I figured the way to do this is build a function that will be invoked from Oracle Application Express. Here is a first pass, using the top-down design technique, at implementing the function.

CREATE OR REPLACE PACKAGE qdb_player_mgr
IS
   FUNCTION can_skip_launch_page (comp_event_id_in   IN INTEGER,
                                  user_id_in         IN INTEGER)
      RETURN BOOLEAN;
END qdb_player_mgr;
/

CREATE OR REPLACE PACKAGE BODY qdb_player_mgr
IS
   FUNCTION can_skip_launch_page (comp_event_id_in   IN INTEGER,
                                  user_id_in         IN INTEGER)
      RETURN BOOLEAN
   IS
      l_can_skip          BOOLEAN;
      l_last_changed_on   DATE;
   BEGIN
      l_can_skip := NOT competition_answered (comp_event_id_in, user_id_in);

      IF l_can_skip
      THEN
         l_last_changed_on :=
            GREATEST (last_assumption_change (comp_event_id_in),
                      last_instruction_change (comp_event_id_in));
         l_can_skip :=
            l_last_changed_on <=
               most_recent_answer (comp_event_id_in, user_id_in);
      END IF;

      RETURN l_can_skip;
   END;
END qdb_player_mgr;
/

That's easy to understand, right? So the next step would be to implement each of the functions, each of which I can describe as follows:
  • competition_answered: use the comp_event_id to get it's parent competition ID. See if the specified user answered any events in this competition.
  • last_assumption_change: use the comp_event_id to get it's parent competition ID. Get the last-changed date for assumptions for that competition.
  • last_instruction_change: use the comp_event_id to get it's parent competition ID. Get the last-changed date for instructions for that competition.
  • most_recent_answer: use the comp_event_id to get it's parent competition ID. Get the maximum start date for any answers by this user for any events in this competition.
I hope that you are now saying: "No, Steven, don't do it! Don't write a separate function for each of these conditions!"
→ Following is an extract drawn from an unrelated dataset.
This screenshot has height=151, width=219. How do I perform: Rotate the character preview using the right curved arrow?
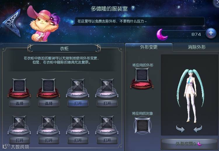tap(198, 128)
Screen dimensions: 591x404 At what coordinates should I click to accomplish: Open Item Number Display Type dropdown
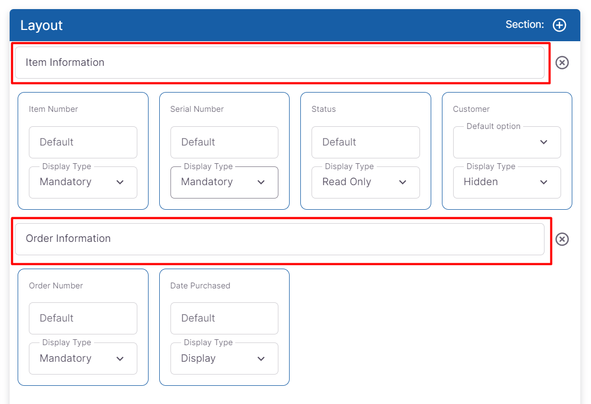point(83,182)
But, but, why not? I so looooove to write PL/SQL functions!

Even without really understanding our data model, the first hint of a problem with this approach should come with the repetition of "Use the comp_event_id to get it's parent competition ID."  Why would I want to have to do that over and over again?

The other, more general problem with this approach is that it looks like I will execute four SELECT statements en route to coming up with my return value. That's four context switches between the PL/SQL and SQL engines. 

For best performance, I would like to minimize context switches, and beyond that avoid unnecessary SQL statements. In other words, when looking at requirements for a new program like this, I should first ask: "How much information can I get in a single SELECT?"

Turns out, an awful lot.  In the implementation below, I join my competition events table to my parent competitions table, so I can get the information for that competition once. Then I use it in the single value subquery to get the latest answer submitted for that user across all events in the competition.

   FUNCTION can_skip_launch_page (comp_event_id_in   IN INTEGER,
                                  user_id_in         IN INTEGER)
      RETURN BOOLEAN
   IS
      l_can_skip          BOOLEAN;

      CURSOR answer_info_cur
      IS
         SELECT c.instr_last_changed_on,
                c.assump_last_changed_on,
                (SELECT MAX (start_date)
                   FROM qdb_compev_answers eva, qdb_comp_events ce
                  WHERE     eva.user_id = can_skip_launch_page .user_id_in
                        AND eva.comp_event_id = ce.comp_event_id
                        AND ce.competition_id = c.competition_id)
                   last_taken_on
           FROM qdb_comp_events ce, qdb_competitions c
          WHERE     ce.comp_event_id = can_skip_launch_page .comp_event_id_in
                AND ce.competition_id = c.competition_id;

      answer_info_r       answer_info_cur%ROWTYPE;
   BEGIN
      OPEN answer_info_cur;
      FETCH answer_info_cur INTO answer_info_r;
      CLOSE answer_info_cur;

      l_can_skip := 
            answer_info_r.last_taken_on >=
               GREATEST (answer_info_r.instr_last_changed_on,
                         answer_info_r.assump_last_changed_on);

      /* If no answer, then last_taken_on is NULL, so "can skip" might
         be NULL at this point, and that means "cannot skip." */
      RETURN NVL (l_can_skip, FALSE);
   END;

I could have used a SELECT-INTO for this single-row query, but then I would have had to declare a record type to match the cursor 's SELECT list or declared individual variables for each expression returned. With an explicit cursor, I can simply declare a record using %ROWTYPE.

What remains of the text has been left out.